┌────────
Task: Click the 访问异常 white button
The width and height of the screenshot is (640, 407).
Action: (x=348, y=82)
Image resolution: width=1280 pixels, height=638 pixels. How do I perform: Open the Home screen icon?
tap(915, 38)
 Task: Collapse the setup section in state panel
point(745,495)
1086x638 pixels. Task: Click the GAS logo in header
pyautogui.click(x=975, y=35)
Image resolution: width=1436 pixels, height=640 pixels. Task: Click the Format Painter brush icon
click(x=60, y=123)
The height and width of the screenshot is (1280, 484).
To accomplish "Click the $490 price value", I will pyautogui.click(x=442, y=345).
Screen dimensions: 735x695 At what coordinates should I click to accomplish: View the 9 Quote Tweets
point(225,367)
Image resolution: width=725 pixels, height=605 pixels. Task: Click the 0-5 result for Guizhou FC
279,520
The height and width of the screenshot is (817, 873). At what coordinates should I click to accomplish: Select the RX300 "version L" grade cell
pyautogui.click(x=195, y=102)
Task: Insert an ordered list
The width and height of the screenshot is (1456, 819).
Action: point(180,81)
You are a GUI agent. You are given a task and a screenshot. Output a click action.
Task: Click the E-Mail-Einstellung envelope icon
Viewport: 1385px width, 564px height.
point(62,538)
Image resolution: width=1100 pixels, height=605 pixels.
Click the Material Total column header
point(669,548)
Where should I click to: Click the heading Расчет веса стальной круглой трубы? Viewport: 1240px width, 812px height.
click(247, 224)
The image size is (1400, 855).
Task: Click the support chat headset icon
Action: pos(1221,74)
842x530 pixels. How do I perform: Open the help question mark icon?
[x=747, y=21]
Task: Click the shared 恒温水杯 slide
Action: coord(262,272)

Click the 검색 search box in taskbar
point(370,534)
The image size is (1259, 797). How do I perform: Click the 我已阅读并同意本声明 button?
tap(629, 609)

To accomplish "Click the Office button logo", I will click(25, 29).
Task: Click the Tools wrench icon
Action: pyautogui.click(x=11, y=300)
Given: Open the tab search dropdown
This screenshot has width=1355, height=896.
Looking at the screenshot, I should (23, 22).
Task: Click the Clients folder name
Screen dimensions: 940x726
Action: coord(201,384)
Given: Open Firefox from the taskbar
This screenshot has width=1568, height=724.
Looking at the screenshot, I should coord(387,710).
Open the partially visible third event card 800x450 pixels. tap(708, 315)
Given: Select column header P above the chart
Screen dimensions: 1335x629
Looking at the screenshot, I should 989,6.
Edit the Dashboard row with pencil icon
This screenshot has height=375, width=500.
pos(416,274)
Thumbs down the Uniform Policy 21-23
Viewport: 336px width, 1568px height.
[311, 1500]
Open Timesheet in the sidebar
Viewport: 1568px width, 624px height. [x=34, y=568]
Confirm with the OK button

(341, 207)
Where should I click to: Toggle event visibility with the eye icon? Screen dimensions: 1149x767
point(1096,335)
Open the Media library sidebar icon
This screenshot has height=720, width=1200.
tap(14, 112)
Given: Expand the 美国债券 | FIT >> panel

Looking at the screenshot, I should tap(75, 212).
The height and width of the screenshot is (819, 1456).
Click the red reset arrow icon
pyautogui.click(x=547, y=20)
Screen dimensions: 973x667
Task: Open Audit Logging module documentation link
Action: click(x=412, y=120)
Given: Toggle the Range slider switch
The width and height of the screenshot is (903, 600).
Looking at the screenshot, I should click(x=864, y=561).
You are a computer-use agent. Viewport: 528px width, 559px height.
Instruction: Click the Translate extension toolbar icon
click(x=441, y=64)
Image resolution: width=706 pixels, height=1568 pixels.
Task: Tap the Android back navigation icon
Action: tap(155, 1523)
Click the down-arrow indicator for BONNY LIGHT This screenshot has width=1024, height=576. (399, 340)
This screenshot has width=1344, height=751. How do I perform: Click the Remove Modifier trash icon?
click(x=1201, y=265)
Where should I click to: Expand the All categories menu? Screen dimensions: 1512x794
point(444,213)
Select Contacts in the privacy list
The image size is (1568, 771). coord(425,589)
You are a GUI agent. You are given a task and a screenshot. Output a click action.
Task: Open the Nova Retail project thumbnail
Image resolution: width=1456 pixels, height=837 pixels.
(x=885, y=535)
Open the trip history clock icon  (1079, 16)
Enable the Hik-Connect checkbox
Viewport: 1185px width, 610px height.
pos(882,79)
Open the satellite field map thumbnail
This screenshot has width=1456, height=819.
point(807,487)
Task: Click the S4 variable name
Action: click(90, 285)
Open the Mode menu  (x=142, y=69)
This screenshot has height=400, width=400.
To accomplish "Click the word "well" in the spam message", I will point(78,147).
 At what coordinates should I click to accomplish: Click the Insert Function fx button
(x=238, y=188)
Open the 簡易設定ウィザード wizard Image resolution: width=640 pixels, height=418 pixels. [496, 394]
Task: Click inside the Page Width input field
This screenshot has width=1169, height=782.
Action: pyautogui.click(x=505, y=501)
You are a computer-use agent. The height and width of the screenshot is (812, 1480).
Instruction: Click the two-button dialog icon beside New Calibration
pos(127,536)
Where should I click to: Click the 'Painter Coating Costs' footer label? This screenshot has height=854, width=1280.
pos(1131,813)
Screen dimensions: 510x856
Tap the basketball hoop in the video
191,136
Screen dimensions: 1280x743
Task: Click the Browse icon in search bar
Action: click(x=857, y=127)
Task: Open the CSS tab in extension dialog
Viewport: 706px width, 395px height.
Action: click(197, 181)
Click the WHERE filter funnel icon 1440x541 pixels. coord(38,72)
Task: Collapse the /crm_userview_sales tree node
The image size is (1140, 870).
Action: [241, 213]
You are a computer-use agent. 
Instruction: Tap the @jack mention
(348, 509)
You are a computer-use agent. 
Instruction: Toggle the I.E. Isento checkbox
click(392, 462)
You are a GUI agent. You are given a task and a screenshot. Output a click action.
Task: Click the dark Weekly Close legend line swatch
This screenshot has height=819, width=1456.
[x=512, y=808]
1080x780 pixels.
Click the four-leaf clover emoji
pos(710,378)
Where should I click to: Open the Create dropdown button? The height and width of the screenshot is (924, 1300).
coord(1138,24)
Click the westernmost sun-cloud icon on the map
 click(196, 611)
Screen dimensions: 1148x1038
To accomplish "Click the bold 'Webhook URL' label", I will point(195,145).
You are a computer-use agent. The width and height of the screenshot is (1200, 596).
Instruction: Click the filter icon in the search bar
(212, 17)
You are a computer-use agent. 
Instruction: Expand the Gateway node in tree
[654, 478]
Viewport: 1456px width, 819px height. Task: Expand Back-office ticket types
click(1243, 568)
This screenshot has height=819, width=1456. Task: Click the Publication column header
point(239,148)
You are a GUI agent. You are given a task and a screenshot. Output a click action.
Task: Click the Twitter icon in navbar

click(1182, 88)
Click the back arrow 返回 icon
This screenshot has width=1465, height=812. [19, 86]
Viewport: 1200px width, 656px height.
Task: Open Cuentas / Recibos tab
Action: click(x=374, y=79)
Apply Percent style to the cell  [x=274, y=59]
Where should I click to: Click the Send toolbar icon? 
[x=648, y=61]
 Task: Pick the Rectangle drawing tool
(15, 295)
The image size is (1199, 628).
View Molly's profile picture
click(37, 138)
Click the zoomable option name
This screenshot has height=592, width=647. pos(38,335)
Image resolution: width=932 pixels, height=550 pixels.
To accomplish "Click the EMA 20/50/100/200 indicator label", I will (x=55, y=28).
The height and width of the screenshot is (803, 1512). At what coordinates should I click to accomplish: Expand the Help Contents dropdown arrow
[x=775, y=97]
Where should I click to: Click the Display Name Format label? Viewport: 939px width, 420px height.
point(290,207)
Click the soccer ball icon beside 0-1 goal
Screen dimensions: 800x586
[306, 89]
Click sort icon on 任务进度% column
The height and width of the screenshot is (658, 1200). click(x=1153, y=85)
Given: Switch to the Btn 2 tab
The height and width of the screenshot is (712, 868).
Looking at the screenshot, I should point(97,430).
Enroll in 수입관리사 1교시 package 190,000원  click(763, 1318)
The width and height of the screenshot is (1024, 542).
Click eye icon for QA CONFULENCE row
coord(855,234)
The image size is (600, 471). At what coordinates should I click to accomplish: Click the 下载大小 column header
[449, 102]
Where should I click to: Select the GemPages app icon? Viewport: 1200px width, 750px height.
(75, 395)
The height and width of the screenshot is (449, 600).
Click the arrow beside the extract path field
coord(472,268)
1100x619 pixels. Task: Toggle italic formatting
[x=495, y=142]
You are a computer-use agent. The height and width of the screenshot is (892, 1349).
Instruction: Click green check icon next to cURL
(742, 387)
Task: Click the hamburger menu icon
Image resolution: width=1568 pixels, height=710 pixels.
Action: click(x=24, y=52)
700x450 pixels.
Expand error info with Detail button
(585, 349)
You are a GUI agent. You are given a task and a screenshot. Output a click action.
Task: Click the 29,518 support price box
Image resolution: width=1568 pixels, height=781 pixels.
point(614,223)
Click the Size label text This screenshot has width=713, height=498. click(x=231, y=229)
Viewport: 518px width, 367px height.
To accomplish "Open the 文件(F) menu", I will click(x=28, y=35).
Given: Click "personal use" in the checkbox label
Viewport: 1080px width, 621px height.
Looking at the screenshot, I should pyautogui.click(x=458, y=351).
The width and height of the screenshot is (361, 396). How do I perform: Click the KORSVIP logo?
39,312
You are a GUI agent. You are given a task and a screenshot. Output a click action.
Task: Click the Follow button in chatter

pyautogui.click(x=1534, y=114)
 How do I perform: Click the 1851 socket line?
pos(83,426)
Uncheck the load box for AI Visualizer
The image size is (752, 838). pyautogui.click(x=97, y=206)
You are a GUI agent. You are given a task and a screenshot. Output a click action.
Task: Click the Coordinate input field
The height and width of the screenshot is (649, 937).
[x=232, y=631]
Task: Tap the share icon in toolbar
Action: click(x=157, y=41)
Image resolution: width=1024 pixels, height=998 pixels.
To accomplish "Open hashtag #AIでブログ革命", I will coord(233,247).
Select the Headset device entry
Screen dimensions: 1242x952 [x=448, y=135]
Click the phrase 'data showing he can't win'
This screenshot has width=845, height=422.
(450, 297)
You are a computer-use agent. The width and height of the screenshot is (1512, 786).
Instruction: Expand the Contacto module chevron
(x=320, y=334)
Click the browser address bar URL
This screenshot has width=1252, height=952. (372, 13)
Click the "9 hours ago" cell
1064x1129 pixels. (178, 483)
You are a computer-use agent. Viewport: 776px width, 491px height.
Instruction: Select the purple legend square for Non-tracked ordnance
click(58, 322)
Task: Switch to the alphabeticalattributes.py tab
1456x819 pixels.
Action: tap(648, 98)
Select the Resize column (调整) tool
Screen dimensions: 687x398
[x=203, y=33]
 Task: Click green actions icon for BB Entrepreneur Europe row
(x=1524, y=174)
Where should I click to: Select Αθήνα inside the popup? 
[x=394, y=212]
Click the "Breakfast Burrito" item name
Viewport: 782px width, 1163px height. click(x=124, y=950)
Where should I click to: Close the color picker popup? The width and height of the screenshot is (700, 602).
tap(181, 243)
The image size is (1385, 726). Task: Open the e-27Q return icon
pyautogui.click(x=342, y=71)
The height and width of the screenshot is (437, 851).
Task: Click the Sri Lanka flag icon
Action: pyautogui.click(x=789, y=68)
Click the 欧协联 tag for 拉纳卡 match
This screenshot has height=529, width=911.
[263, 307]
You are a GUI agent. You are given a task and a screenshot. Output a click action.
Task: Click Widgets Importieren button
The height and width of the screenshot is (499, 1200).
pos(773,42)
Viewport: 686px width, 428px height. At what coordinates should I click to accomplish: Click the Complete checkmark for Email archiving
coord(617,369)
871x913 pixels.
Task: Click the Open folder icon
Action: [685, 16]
└────────
### Assigned task
Whenever the word "input" occurs in a line of the listing above, return that line.

### Exercise answer
Task: Click inside the Page Width input field
Task: Click the Coordinate input field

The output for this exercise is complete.